§ Records for this exercise:
- Opening Delimiter -
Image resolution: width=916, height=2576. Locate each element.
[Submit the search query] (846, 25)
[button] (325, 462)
- Closing Delimiter -
- Opening Delimiter -
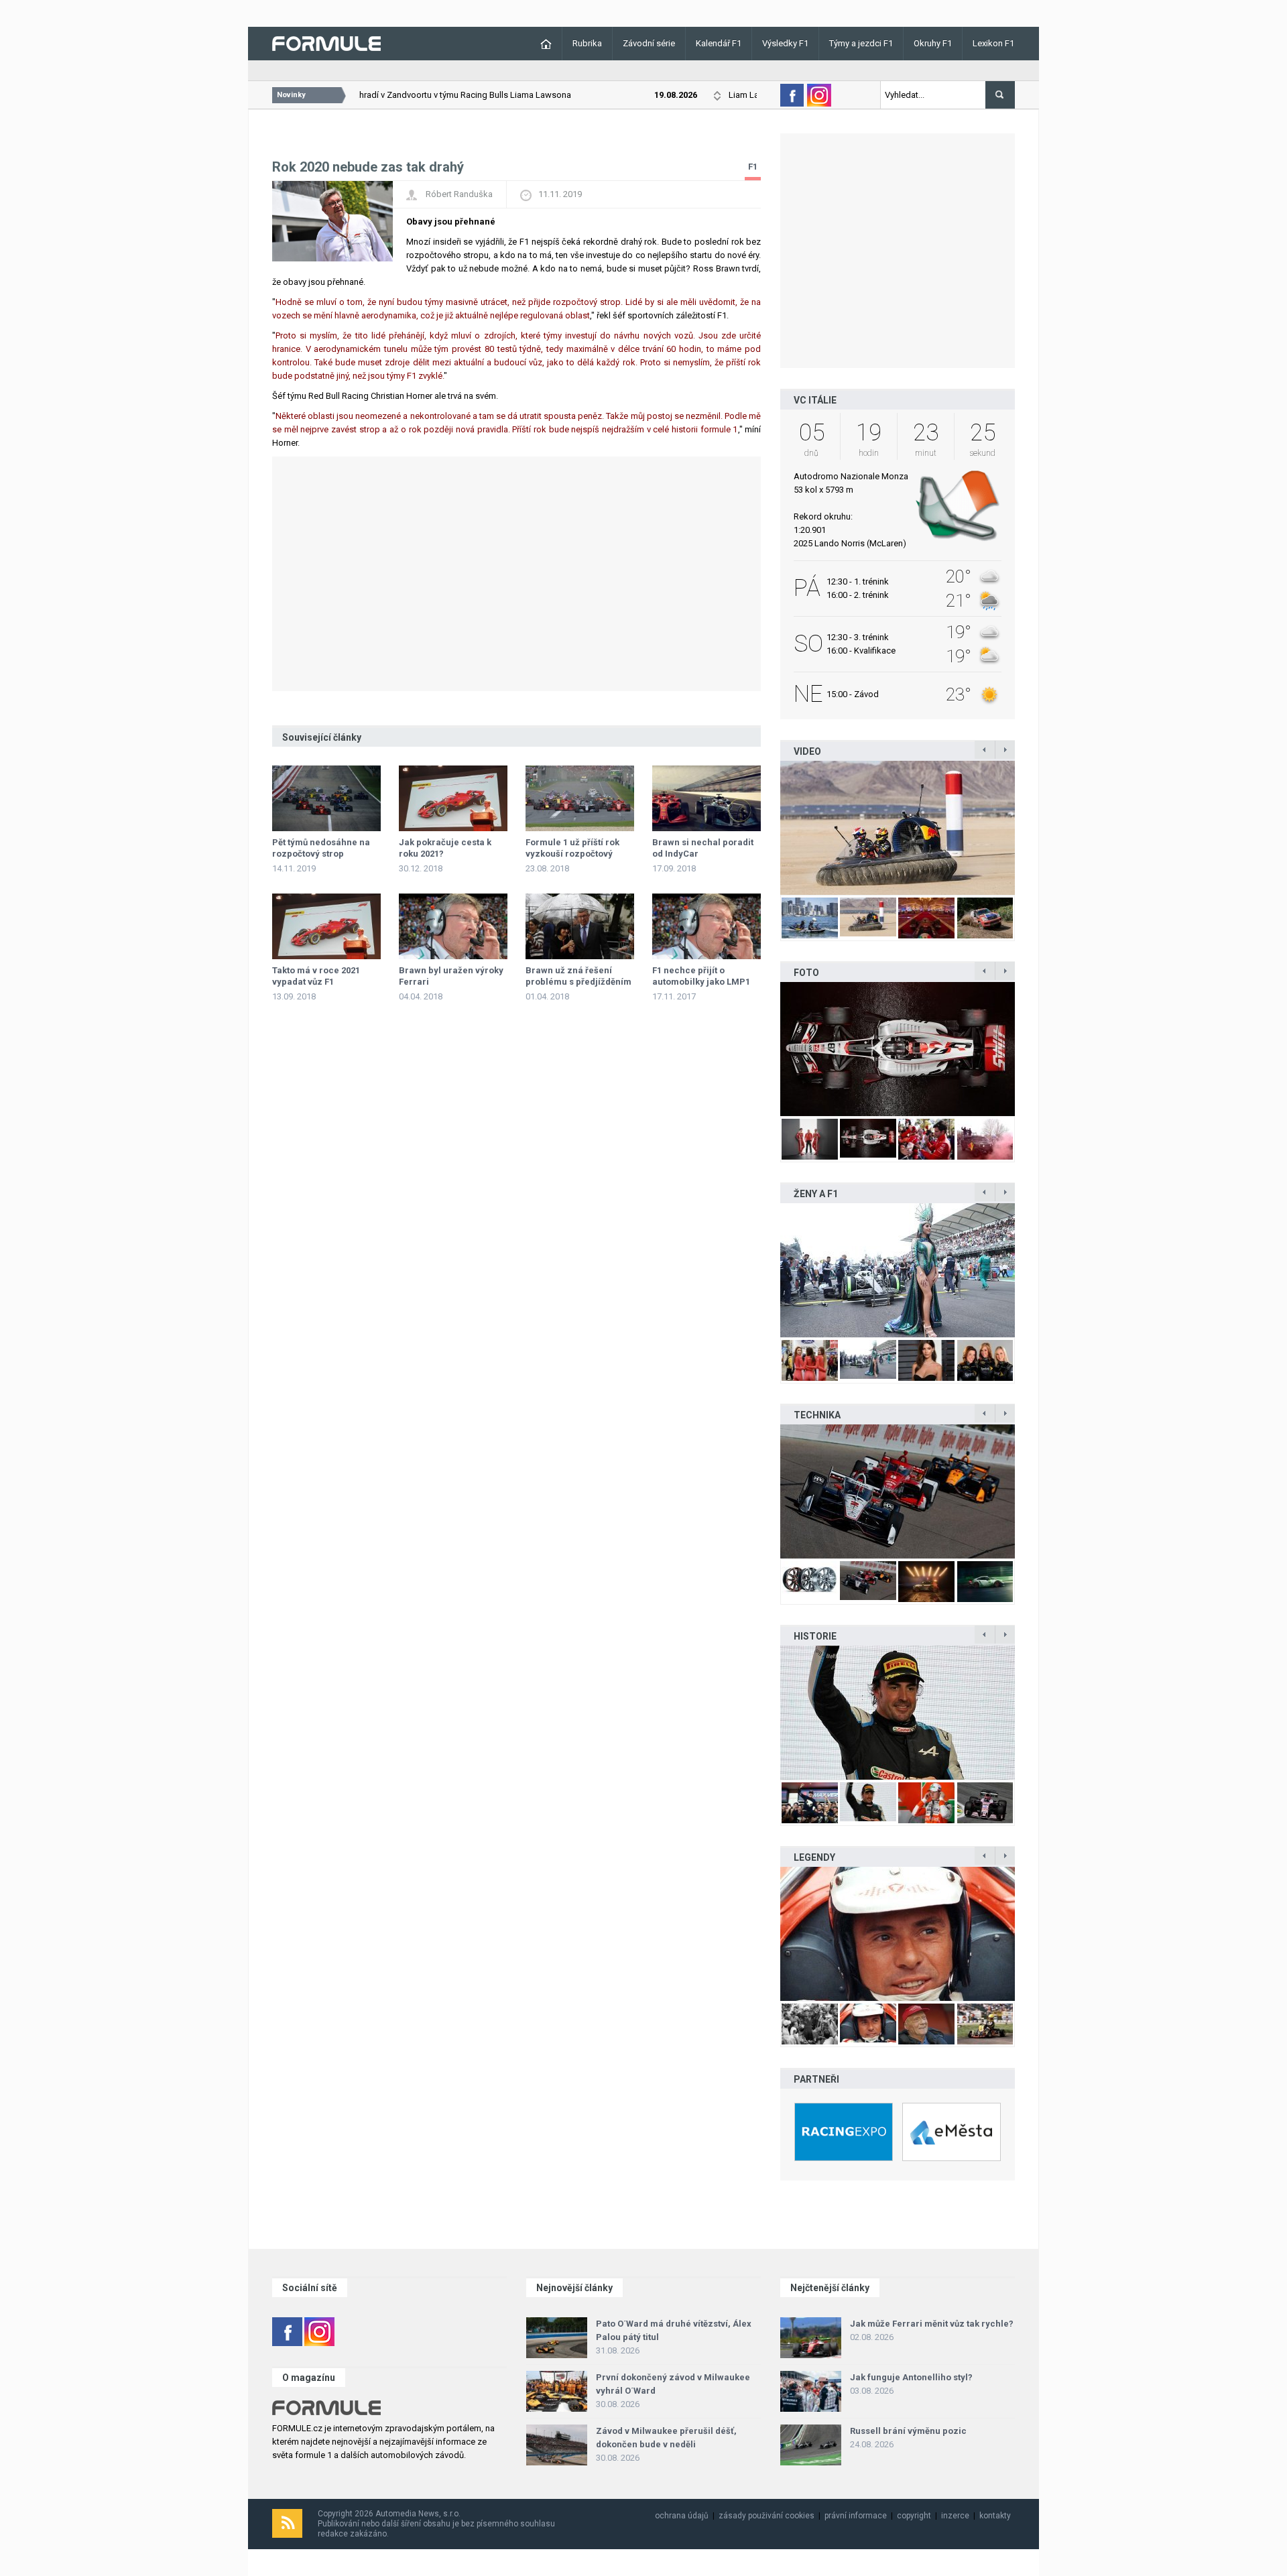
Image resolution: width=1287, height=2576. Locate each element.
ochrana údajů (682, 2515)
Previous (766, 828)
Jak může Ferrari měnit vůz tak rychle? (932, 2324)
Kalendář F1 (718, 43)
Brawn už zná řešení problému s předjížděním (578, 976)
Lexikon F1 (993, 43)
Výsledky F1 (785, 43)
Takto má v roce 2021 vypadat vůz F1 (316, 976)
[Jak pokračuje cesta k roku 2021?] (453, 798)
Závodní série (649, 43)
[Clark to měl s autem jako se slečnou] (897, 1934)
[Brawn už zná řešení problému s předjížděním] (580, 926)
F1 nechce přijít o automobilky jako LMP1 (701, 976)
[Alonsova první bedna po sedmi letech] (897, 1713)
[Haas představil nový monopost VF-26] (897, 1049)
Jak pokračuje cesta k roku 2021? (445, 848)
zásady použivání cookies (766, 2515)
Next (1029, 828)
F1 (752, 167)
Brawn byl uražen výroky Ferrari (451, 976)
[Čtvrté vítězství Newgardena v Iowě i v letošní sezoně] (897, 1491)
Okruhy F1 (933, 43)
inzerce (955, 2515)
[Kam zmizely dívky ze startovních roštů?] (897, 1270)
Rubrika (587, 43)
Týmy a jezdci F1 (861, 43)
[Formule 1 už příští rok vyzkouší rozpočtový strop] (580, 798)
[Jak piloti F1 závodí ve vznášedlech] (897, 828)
- Closing Delimiter -
Which lines of the data contain the word "roku"? Copy each one.

[Jak pokračuje cesta k roku 2021?] (453, 798)
Jak pokračuje cesta k roku 2021? (445, 848)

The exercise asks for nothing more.